I do have a question.... Why do you think equipment failure???? I have found a collar before on a fawn and it was simply like a dog collar....leather strap.....belt strap so to speak....I'm not sure but this one looked the same??? Tell me about the adjustable type????


----------



## ntrl_brn_rebel (Sep 7, 2007)

elkfromabove said:


> And where was the picture taken? Utah isn't the only state that collars deer. It's a sad situation, but automatically throwing the blame on a UDWR employee who may have gone to college tells us more about you than the hypothetical person you blame.


The picture was taken near Logan Utah and the division has been made aware.....if the problem is not corrected you will know gps coordinates believe that


----------



## wyoming2utah (Sep 12, 2007)

I am just curious...natrl, would you trust the educated doctor who has received his doctorate degree in a medicinal field more than the guy who spent a night in Holdiay Inn when it comes to health-related issues? If so, why? or...why not?

The original post in this thread was to discredit the DWR and say that an education doesn't equate to know-how...do you believe any professional should be required to be trained and licensed...or should we simply allow anyone to practice in a profession? Also, if a trained professional make a mistake, does that make him/her any less trained or knowledgeable? Are professionals allowed to ever make mistakes?


----------



## polarbear (Aug 1, 2011)

It's common in a lot of states to collar fawns in the winter, mostly to track winter survival and possibly survival to recruitment. Most of these collars are designed to fall off after awhile by using some sort of degradable material on the band. 
http://www.telonics.com/literature/tech ... intro.html
I've personally seen surgical tubing used on fawn collars to both expand with the deer's neck and then to degrade and fall off. Maybe this deer was collared as a fawn and now either the collar's life is reaching an end or it didn't fall off like it was supposed to and is becoming too tight... or maybe someone messed up. I think the division is trying their best to solve very difficult problems while stuck in the middle of legislation, public criticism, and a ton of special interest groups that all want them to do something different. They are trying their best to solve increasing problems with decreasing resources and man-power. I've said it once and I'll say it again. I've hunted in other states, and Utah does a better job than anybody I've seen. Just my opinion on the matter. The way I see it, if it wasn't for the division we wouldn't have any deer to take pictures of, tight collar or not.


----------



## ntrl_brn_rebel (Sep 7, 2007)

Wyo2ut a mistake is one thing this is another.....you can make light of this...I think it's serious....your analogy is not even close to an argument


----------



## wyoming2utah (Sep 12, 2007)

Just answer the question? How does a doctor's training or education make him qualified to work as a doctor...but, somehow, the training and education of a biologist doesn't qualify him/her? Do doctors ever misdiagnose? Do they ever mess up in surgery? How is that any different?

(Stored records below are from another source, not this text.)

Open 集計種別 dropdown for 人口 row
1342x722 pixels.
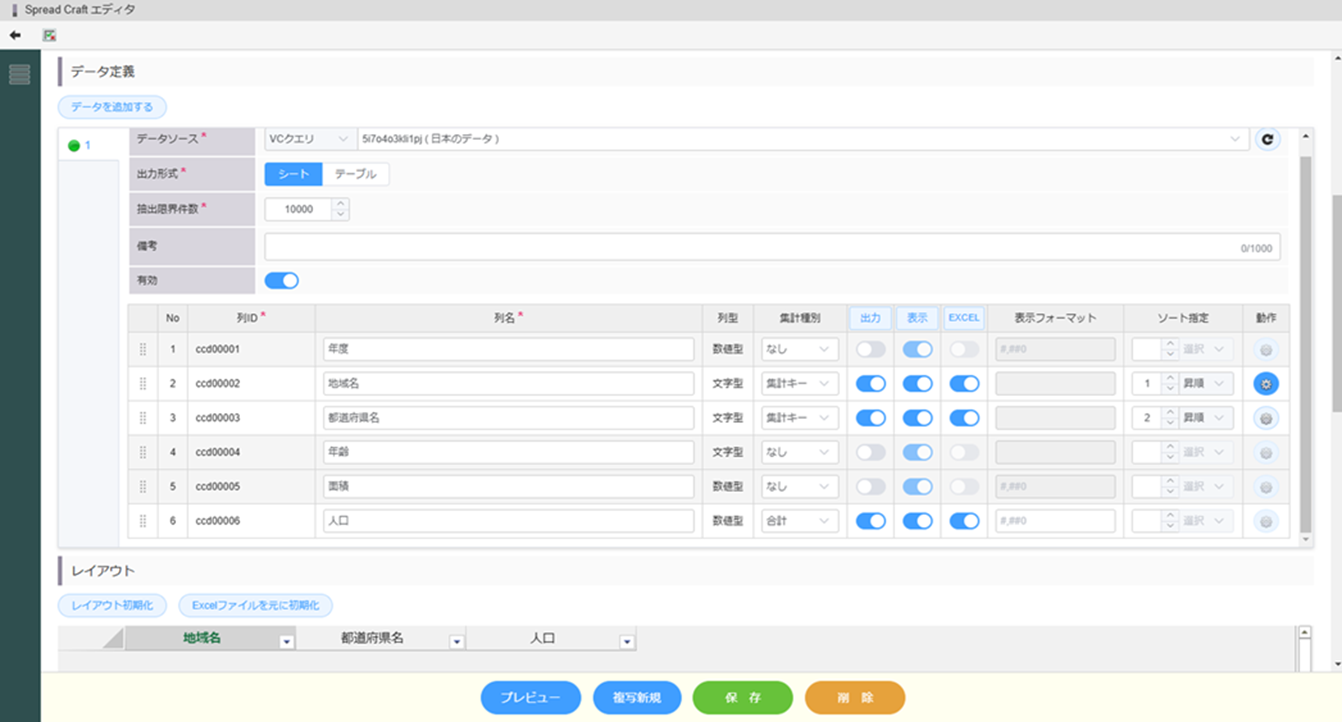point(800,521)
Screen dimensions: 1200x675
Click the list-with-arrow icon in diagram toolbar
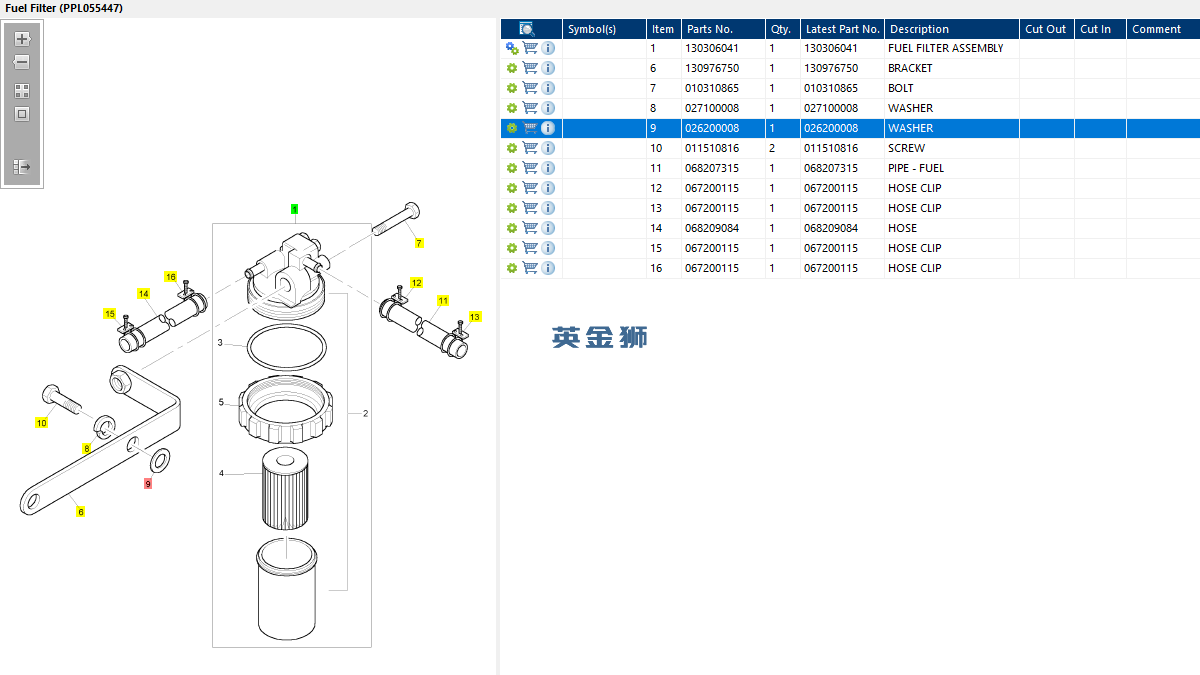(x=22, y=167)
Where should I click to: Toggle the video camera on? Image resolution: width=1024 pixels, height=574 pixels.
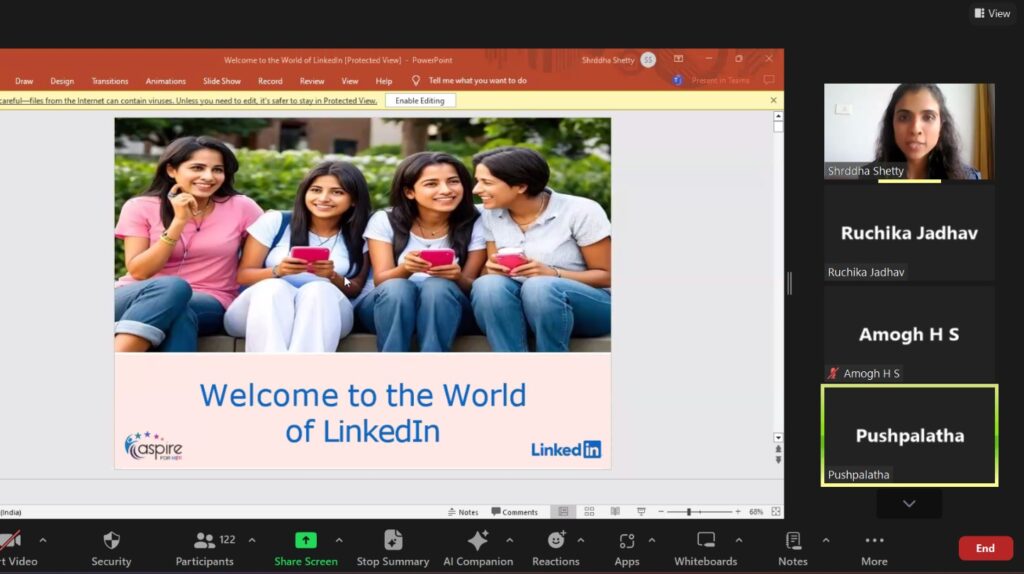point(12,541)
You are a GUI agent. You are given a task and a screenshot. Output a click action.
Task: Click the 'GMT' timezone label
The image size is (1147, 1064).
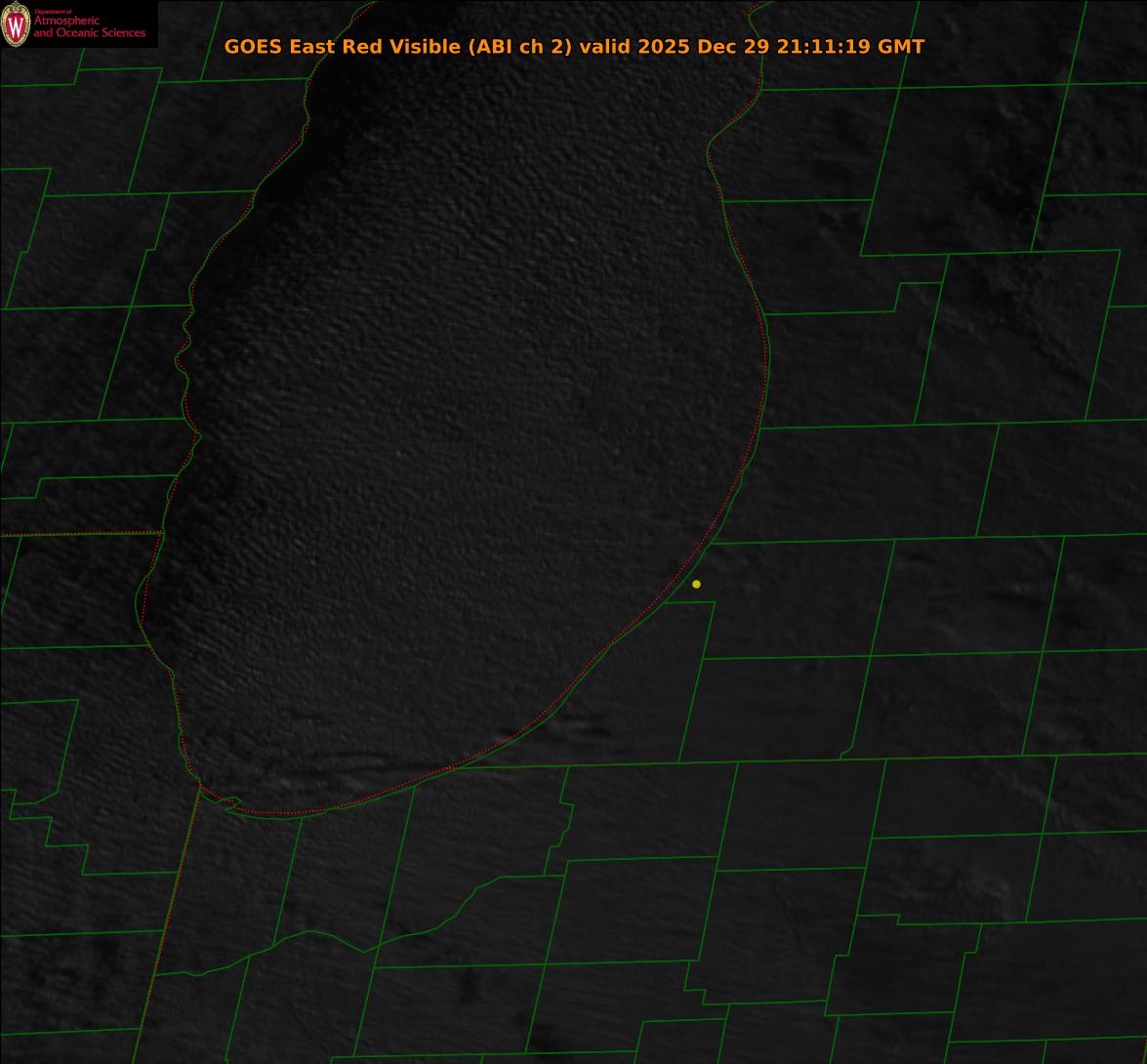pyautogui.click(x=900, y=47)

What about an electrician or plumber...do they have to go through some kind of training to become licensed? Or, can they just work as a professional electrician or plumber without the training? Does their "piece of paper" make them any more qualified than the next guy or the one who stayed at a Holiday Inn? Why or why not....answer the question. Because, in reality, the title of this whole thread implies that an education and/or training should NOT be required to work as a professional and that their license or "piece of paper" doesn't mean a thing.

Sorry, but I disagree 100%...that education and training is vital. I am certainly glad that measures are taken in my profession to help assure that people are qualified to do the job...perfect or not, that license or "piece of paper" is important!

And, again, I say that the loss of that one deer is not nearly as important as the potential information that can be gained from such a study...the reward far outweighs the risk!


----------



## silverlabs82 (Nov 16, 2010)

The Division didn't make the collar, nor did they put it on the deer. They contract the the whole capture process out to helicopter capture companies with their own capture and collaring crews. So, technically, the only thing the Division is responsible for is the logic behind the study which you all probably agree was a good idea.

And sure, the helicopter harasses deer, but not any more than everyone going to look at rutting deer EVERY DAY OF THE RUT. Isn't it more responsible to harass deer ONCE to gain some scientific data about their survival than to chase deer EVERY DAY to get a couple good pictures? Anyone with "horny" or "bone" in their screen name want to respond to that?


----------



## bowhunt3r4l1f3 (Jan 12, 2011)

polarbear said:


> It's common in a lot of states to collar fawns in the winter, mostly to track winter survival and possibly survival to recruitment. Most of these collars are designed to fall off after awhile by using some sort of degradable material on the band.
> http://www.telonics.com/literature/tech ... intro.html
> I've personally seen surgical tubing used on fawn collars to both expand with the deer's neck and then to degrade and fall off. Maybe this deer was collared as a fawn and now either the collar's life is reaching an end or it didn't fall off like it was supposed to and is becoming too tight... or maybe someone messed up. I think the division is trying their best to solve very difficult problems while stuck in the middle of legislation, public criticism, and a ton of special interest groups that all want them to do something different. They are trying their best to solve increasing problems with decreasing resources and man-power. I've said it once and I'll say it again. I've hunted in other states, and Utah does a better job than anybody I've seen. Just my opinion on the matter. The way I see it, if it wasn't for the division we wouldn't have any deer to take pictures of, tight collar or not.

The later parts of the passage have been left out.